Records from a collection:
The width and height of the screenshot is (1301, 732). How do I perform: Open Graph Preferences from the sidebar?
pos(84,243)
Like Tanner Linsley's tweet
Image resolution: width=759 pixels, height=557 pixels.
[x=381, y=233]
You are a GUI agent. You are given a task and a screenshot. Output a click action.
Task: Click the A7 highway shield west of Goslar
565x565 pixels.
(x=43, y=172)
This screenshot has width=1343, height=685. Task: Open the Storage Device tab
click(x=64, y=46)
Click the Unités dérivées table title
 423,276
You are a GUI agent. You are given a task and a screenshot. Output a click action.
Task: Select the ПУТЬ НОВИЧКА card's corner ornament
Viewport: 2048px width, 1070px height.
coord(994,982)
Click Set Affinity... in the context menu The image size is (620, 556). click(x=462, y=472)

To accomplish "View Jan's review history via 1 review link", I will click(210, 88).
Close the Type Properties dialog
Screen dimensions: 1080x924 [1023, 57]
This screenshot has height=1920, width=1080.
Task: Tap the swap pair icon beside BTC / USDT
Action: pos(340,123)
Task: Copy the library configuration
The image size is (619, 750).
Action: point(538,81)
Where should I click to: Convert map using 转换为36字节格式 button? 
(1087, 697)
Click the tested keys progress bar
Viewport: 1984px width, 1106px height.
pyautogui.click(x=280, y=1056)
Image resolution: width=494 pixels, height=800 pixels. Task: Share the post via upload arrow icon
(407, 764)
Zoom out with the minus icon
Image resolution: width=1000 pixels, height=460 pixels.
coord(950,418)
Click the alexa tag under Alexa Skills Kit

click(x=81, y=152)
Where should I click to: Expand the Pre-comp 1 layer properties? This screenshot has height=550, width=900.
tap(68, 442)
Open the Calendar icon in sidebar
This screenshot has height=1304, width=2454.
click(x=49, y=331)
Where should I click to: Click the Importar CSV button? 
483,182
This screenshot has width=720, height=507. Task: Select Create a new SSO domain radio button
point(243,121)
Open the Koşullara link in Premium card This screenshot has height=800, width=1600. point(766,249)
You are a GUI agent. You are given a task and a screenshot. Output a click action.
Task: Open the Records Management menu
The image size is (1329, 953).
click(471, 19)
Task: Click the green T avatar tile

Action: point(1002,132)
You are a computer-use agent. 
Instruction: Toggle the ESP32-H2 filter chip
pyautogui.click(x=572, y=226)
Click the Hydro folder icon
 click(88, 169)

• **EXERCISE OBJECTIVE**: Your answer should consist only of the lines from the one with "Where should I click to: Convert" through the last line of the entries above, retyped exactly.

• **EXERCISE OUTPUT**:
Where should I click to: Convert map using 转换为36字节格式 button? 
(1087, 697)
Click the tested keys progress bar
Viewport: 1984px width, 1106px height.
pyautogui.click(x=280, y=1056)
Image resolution: width=494 pixels, height=800 pixels. Task: Share the post via upload arrow icon
(407, 764)
Zoom out with the minus icon
Image resolution: width=1000 pixels, height=460 pixels.
coord(950,418)
Click the alexa tag under Alexa Skills Kit

click(x=81, y=152)
Where should I click to: Expand the Pre-comp 1 layer properties? This screenshot has height=550, width=900.
tap(68, 442)
Open the Calendar icon in sidebar
This screenshot has height=1304, width=2454.
click(x=49, y=331)
Where should I click to: Click the Importar CSV button? 
483,182
This screenshot has width=720, height=507. Task: Select Create a new SSO domain radio button
point(243,121)
Open the Koşullara link in Premium card This screenshot has height=800, width=1600. point(766,249)
You are a GUI agent. You are given a task and a screenshot. Output a click action.
Task: Open the Records Management menu
The image size is (1329, 953).
click(471, 19)
Task: Click the green T avatar tile

Action: point(1002,132)
You are a computer-use agent. 
Instruction: Toggle the ESP32-H2 filter chip
pyautogui.click(x=572, y=226)
Click the Hydro folder icon
 click(88, 169)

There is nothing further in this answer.